• WHAT YOU ARE ASKED TO DO:
From the first line of the data through the line containing "Advertise (206, 1174)", return each line exactly.

Dataset entries
........

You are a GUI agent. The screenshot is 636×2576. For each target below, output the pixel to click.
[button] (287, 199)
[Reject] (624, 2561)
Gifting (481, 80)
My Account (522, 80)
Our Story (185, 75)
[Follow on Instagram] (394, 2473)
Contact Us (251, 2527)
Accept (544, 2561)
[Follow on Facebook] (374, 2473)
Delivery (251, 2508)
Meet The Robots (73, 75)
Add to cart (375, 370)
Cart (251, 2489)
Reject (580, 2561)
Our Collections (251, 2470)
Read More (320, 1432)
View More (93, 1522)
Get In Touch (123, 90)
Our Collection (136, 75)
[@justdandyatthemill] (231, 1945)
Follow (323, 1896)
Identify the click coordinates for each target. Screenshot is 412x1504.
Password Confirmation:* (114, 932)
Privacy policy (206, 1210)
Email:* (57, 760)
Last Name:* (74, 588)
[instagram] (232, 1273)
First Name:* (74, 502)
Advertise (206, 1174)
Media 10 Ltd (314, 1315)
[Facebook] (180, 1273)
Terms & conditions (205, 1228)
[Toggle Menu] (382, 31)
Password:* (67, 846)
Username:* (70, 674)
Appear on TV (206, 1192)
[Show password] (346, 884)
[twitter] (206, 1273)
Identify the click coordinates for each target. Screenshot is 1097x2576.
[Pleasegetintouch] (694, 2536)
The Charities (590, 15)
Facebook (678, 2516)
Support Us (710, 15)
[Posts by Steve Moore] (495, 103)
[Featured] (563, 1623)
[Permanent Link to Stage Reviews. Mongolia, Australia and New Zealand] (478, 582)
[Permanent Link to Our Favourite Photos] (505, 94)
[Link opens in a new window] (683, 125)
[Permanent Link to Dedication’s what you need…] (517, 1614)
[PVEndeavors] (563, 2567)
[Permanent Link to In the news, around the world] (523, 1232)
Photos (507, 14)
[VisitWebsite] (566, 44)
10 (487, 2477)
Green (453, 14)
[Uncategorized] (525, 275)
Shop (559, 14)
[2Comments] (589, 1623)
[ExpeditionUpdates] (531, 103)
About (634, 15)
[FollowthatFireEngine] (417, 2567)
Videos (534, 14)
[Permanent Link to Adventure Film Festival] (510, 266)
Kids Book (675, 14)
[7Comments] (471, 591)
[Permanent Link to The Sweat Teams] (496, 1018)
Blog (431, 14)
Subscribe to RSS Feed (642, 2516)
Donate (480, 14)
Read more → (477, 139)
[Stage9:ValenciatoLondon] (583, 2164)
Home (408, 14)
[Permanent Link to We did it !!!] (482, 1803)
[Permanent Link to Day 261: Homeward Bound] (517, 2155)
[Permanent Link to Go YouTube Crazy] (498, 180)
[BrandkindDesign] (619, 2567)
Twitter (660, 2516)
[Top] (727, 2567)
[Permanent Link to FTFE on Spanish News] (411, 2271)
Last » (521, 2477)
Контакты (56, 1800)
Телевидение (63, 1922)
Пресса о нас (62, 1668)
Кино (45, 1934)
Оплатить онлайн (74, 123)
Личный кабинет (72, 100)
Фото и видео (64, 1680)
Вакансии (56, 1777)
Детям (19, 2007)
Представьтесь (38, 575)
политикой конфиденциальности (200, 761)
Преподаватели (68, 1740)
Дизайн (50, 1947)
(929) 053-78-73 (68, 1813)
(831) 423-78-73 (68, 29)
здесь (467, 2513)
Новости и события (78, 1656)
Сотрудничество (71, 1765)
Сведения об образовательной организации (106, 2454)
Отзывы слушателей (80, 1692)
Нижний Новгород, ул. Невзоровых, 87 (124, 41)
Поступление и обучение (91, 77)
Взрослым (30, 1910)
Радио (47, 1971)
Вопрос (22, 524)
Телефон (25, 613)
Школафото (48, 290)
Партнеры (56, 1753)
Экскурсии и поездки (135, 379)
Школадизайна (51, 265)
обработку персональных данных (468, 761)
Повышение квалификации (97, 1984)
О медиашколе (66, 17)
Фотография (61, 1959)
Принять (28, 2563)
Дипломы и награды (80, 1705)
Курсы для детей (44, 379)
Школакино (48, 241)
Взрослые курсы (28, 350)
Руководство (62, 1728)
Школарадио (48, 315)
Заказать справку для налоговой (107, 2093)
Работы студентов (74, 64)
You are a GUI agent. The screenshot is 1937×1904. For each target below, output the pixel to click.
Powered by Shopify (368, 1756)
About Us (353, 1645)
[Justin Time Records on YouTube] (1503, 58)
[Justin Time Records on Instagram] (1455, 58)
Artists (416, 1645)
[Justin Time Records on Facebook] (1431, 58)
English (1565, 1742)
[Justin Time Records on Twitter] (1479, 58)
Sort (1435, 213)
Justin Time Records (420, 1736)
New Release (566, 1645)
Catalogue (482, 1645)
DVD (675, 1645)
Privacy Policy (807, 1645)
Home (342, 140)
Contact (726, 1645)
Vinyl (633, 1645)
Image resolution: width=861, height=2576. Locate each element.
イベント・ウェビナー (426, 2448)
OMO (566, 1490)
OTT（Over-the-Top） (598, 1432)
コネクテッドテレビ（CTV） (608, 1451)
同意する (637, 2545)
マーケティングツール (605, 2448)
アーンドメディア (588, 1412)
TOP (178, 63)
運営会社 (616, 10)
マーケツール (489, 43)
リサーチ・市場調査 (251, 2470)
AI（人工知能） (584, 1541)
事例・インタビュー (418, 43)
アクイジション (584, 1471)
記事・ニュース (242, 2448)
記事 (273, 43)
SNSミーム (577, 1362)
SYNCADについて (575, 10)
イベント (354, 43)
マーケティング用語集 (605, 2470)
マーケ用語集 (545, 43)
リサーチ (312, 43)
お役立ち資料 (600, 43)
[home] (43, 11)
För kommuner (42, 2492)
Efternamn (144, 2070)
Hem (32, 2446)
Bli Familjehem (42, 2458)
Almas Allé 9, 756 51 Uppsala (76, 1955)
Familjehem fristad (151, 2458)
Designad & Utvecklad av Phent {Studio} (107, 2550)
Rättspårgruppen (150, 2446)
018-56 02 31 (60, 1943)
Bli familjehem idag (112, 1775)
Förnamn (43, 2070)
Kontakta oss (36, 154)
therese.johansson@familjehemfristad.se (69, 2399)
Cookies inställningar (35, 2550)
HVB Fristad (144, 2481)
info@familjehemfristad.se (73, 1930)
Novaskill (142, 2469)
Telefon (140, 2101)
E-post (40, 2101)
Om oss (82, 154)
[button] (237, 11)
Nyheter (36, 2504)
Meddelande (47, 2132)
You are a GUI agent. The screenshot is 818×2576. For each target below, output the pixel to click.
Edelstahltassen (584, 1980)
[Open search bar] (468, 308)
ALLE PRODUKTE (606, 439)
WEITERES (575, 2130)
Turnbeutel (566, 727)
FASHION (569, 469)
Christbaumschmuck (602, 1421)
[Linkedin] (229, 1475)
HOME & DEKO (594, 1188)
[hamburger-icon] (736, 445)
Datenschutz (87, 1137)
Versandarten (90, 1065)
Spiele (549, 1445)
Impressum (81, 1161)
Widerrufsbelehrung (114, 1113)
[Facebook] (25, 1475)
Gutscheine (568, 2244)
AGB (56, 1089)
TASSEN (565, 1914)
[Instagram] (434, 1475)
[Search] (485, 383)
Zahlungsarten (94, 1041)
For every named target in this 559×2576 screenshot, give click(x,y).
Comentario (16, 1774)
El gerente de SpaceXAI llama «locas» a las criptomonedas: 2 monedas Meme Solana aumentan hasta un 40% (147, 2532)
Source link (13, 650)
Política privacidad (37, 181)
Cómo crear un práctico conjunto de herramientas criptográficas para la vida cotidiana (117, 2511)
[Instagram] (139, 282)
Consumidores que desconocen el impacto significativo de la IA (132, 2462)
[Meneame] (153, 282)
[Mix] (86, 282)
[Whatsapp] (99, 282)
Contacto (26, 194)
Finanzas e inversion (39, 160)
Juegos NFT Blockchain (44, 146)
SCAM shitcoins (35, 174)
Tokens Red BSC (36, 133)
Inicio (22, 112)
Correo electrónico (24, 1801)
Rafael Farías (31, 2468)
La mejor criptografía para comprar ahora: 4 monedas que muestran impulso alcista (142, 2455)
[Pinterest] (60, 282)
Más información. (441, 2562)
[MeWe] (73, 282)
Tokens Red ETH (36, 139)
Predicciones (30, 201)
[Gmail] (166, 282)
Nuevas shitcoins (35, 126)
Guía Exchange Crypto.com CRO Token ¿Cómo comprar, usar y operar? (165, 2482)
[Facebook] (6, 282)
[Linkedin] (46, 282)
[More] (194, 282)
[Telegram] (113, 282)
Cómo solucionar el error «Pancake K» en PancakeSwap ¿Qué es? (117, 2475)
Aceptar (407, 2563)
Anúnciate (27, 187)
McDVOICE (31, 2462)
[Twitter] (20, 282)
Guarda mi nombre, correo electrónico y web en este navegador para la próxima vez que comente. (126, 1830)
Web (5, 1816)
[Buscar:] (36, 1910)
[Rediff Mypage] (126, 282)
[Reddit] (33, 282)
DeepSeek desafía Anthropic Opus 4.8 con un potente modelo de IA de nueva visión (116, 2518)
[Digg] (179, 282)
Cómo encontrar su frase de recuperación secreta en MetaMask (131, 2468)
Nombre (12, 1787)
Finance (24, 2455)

........

• TASK RESULT:
You are a GUI agent. The screenshot is 636×2576. For each target below, output the pixel to click.
[button] (287, 199)
[Reject] (624, 2561)
Gifting (481, 80)
My Account (522, 80)
Our Story (185, 75)
[Follow on Instagram] (394, 2473)
Contact Us (251, 2527)
Accept (544, 2561)
[Follow on Facebook] (374, 2473)
Delivery (251, 2508)
Meet The Robots (73, 75)
Add to cart (375, 370)
Cart (251, 2489)
Reject (580, 2561)
Our Collections (251, 2470)
Read More (320, 1432)
View More (93, 1522)
Get In Touch (123, 90)
Our Collection (136, 75)
[@justdandyatthemill] (231, 1945)
Follow (323, 1896)
Identify the click coordinates for each target. Screenshot is 412x1504.
Password Confirmation:* (114, 932)
Privacy policy (206, 1210)
Email:* (57, 760)
Last Name:* (74, 588)
[instagram] (232, 1273)
First Name:* (74, 502)
Advertise (206, 1174)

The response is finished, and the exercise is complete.